### Exercise aim
Reprint every line of the data, keeping each character intact.

[Dataset extract — start]

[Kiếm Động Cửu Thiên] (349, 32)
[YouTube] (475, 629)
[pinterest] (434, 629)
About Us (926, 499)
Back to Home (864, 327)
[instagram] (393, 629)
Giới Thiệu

[Dataset extract — finish]

### Result below
[Kiếm Động Cửu Thiên] (349, 32)
[YouTube] (475, 629)
[pinterest] (434, 629)
About Us (926, 499)
Back to Home (864, 327)
[instagram] (393, 629)
Giới Thiệu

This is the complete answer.